Thursday, May 8, 2014

Is it Hard? (Confessions of a Birth Mother)

Three years ago, I gave my son up for adoption. During these three years, there is only one question that constantly follows me. Although to me, the question has different meanings... The question cannot ever fully be answered.

As I work on the "speech" for the Mother's Day Banquet, I have been reading and re-reading the moment when I let go of  baby Paxton and he was placed into his mothers arms.... the moment my heart surrendered in obedience to the call God had on our lives. 

... And the question comes back... The question that so many ask and wonder. 


Three words: is it hard?  That's it. It's those three words that bring me to tears. It's those three words that tug at my heart and make me search deep within my soul... IS IT HARD? 

If these three words mean: Is it hard to have given a child up? The answer is Yes. It's not just hard, it's near impossible. Your body will ache for days along with your heart. Your mind and body are not in sync. The body believes you have a child.. It tells you to wake up, be alert, walk around, here's some energy, rock back and forth.. Hold something.. 
When the mind knows the truth.. There's no baby to wake up to, no baby to be held, and no need to sing a lullaby. 
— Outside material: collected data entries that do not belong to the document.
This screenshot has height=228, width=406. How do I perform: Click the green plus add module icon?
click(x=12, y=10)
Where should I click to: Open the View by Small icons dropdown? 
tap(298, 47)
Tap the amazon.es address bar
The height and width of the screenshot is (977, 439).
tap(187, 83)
But if these three words mean: Is it Hard to see your baby when He is another's?  The answer is no. It's not hard, it's breathtaking. It's not hard to watch a young baby boy be embraced by two loving parents. It's not hard, to see him laughing, running, and playing. It's not hard, to see him call his mother "Mommy" and his father "Daddy." It's not hard to see the three of them watch ninja turtles. It's not hard, to watch as another baby enters their household.. And Pax tickles and loves on him.
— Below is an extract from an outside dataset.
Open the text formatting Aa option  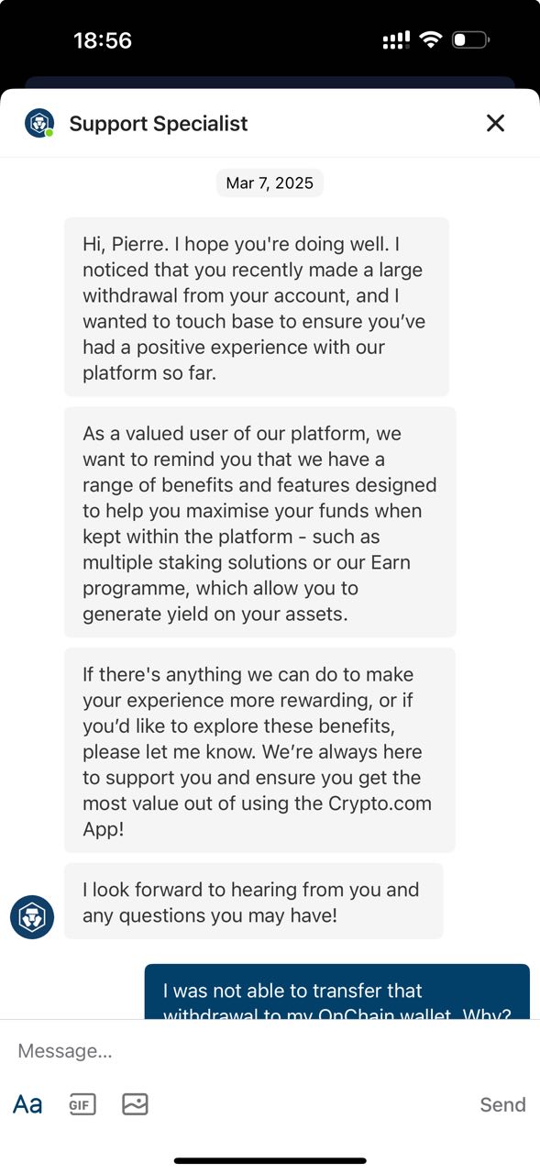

It's not hard to see a lovely young woman come to be his sister... Who holds him and loves him and plays swords with him! 

It's not hard... because any mother who truly loves their child, would never think it hard to see them with so much joy. 
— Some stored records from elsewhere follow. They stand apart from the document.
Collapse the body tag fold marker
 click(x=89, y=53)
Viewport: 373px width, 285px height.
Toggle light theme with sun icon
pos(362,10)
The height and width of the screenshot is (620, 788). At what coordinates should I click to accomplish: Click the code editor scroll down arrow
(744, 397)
The sacrifice wasn't just so I could sit back and cry about a baby that should have, could have been mine. The sacrifice was so that this baby could have life-- life to the fullest.. And I am blessed... To be able to be embraced by this loving family... That they would love me enough to include me in his life. That they would love me enough to let me baby sit and bring my family around him. 
 
So... Is it hard? There are days when I would love to hear a child running around my husband and I's house... But I know that God is good and he delivers the desires of our hearts... And he fulfilled a promise in another couples life... 

God uses the hard things that we go through to bring promises that we never thought we could be used to fulfill. 

Nothing worthwhile... Is ever... Easy.